Somos así de contradictorios. La llamada de la muerte, por muy lejana que sea (cuando se empiezan a morir coetáneos nuestros de forma regular), suele tener un efecto evangelizador sobre sus cuidados. El cuerpo, como todo lo material, parece que está destinado a la superficialidad. Pero, a todos, en nuestro fuero interno, nos gusta vernos reflejados en un sano y buen cuerpo. Por estética o por salud, pero así es. Los que lo cuidan mucho son vistos con recelo por los que lo hacen menos. Por superficiales. Los que no lo cuidan son excluidos por todos aquellos que se jactan de tener un cuerpo perfecto. Por vergüenza ajena. Por exceso y por defecto, el culto (o el no-culto) al cuerpo está entre nuestras principales preocupaciones. Y de nosotros depende cómo llegue al final.

Cuerpo al límite

Y digo esto porque una de las mejores maneras de tener un culto sano al cuerpo es intentar conocerlo, mucho más que tenerlo en un estado estéticamente perfecto (utopía). Saber cómo respira, qué le gusta, qué le disgusta, cómo se siente cómodo, qué no debes hacerle. Pasamos de obligarle a pasar una resaca tras una noche de borrachera a ponerlo a prueba tras una maratón, todo sin solución de continuidad. Queremos que responda a nuestros deseos y, sobre todo, que no nos ofrezca dolor a porciones, de tal manera que nos amargue la vida. Ayer me levanté después de una indisposición estomacal de 24 horas. El cuerpo me pedía calma, seguramente el malestar más que el cuerpo. Pero a mis 52 años, le he ido enseñando y me ha ido enseñando él a mi. Trato de seguirlo en todo. Al día siguiente, por la mañana, ya no fue así. Y si mi cabeza me pide calma y mi cuerpo me pide marcha, trato de seguirlo. El cuerpo, dice la leyenda popular, es muy sabio. Porque es más probable que mi cabeza esté más tiempo lúcida que mi cuerpo en lo que me queda de vida. Y así, entiendo que, si a mi cuerpo le enseño a minimizar los dolores tras un gran esfuerzo o un esfuerzo en medio de alguna incómoda molestia, tal vez lo ponga al límite, pero seguro que lo preparo a que, cuando lleguen las dolencias o las carencias propias de la edad o del desgaste a causa de esos excesos, éste pueda reaccionar mejor. Al menos, eso espero. No se trata de correr un maratón, ni de hacer pesas ni de acudir a yoga, ni de nada concreto… Se trata de reencontrarte con él y saber leerlo.
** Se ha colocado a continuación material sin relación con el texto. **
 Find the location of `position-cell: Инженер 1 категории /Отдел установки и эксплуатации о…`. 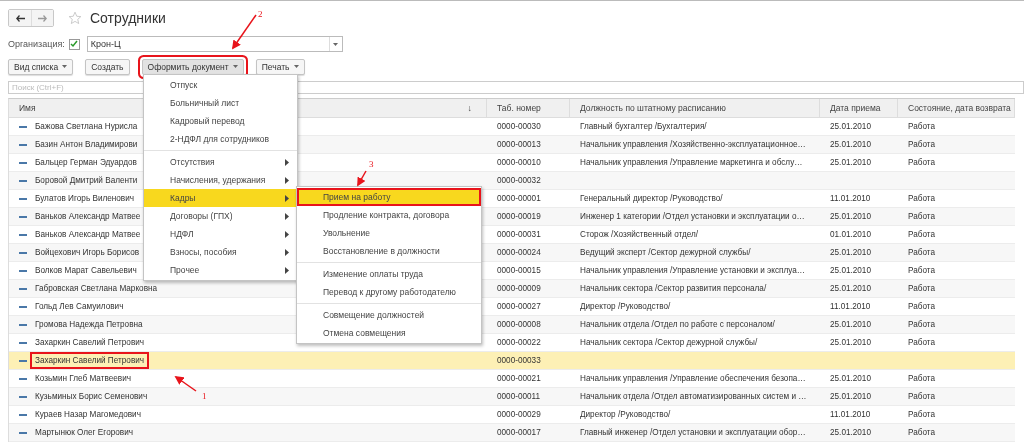

position-cell: Инженер 1 категории /Отдел установки и эксплуатации о… is located at coordinates (692, 216).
Hay quien lo hacer a través de la energía. Maravilloso. Yo intento canalizar ideas y pensamientos positivos, tanto cuando noto que flaquea o cuando lo noto excesivamente vigoroso. Diríamos que lo segundo, cual panel solar, es como si guardara energía para cuando lo necesite. Y así ha sido. Y poder vencer a mi cabeza, a la norma general de la dolencia que exige descanso y progresiva actividad, le he dado la vuelta. Y me ha hecho sentirme bien.
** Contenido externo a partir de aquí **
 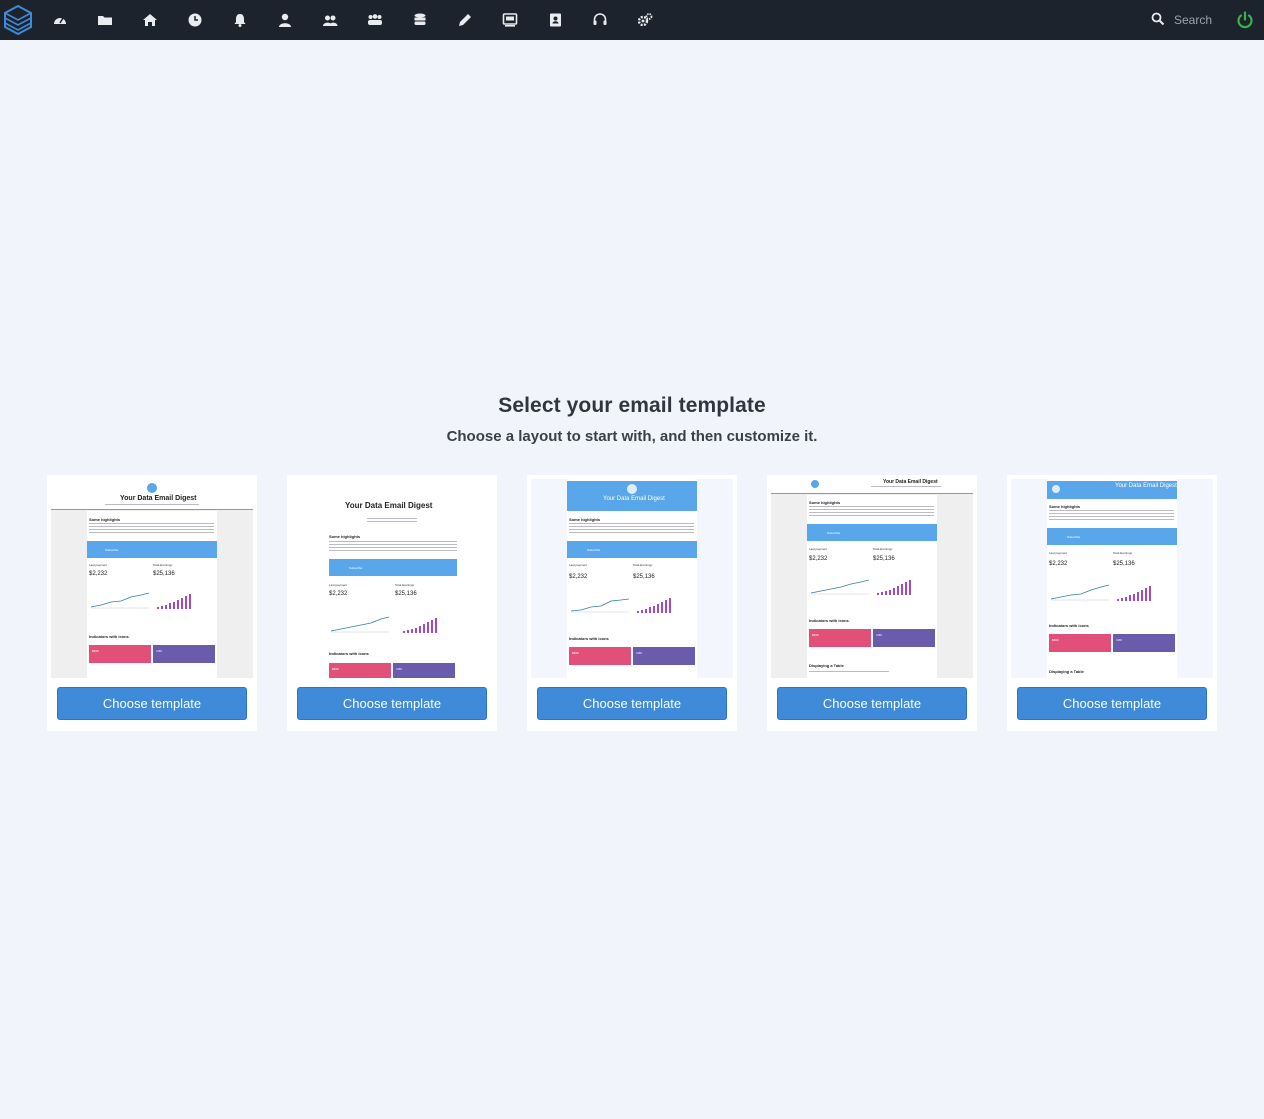 I want to click on bell-icon, so click(x=240, y=20).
Mi amigo Joan sabe de esto y mucho. Su no-culto al cuerpo fue una constante en su vida. No es que no le gustara verse bien, sino que sabía que su cuerpo le aguantaba todos sus excesos, los de ocio y los laborales, y su carácter jovial y alegre hacía que nadie cayera en su cuerpo. Él lo tapaba con su forma de ser. Hasta que un día le empezó a fallar, y su chásis dejó de ir en consonancia a su manera de vivir. Pasó del disfrute al dolor, de la desidia al cuidado. Su cuerpo tocado, magullado, movido por dentro, le obligó a cambiar de tercio. Ahora, ya es´tá en paz con su nueva fachada. Su cita con el dolor sigue en pie. Pero su cabeza ha ido aprendiendo a que, desde entonces, su cuerpo manda… Su cabeza ha jugado un papel primordial y, tras muchos días de ojos tristes, le he vuelto ver sonreír, a mirar con cierto optimismo las adversidades que le sigue proporcionando su cuerpo. Y me alegra tanto como me enseña porque, cuando nuestro cuerpo pasa desapercibido, no nos damos cuenta de cuán importante es.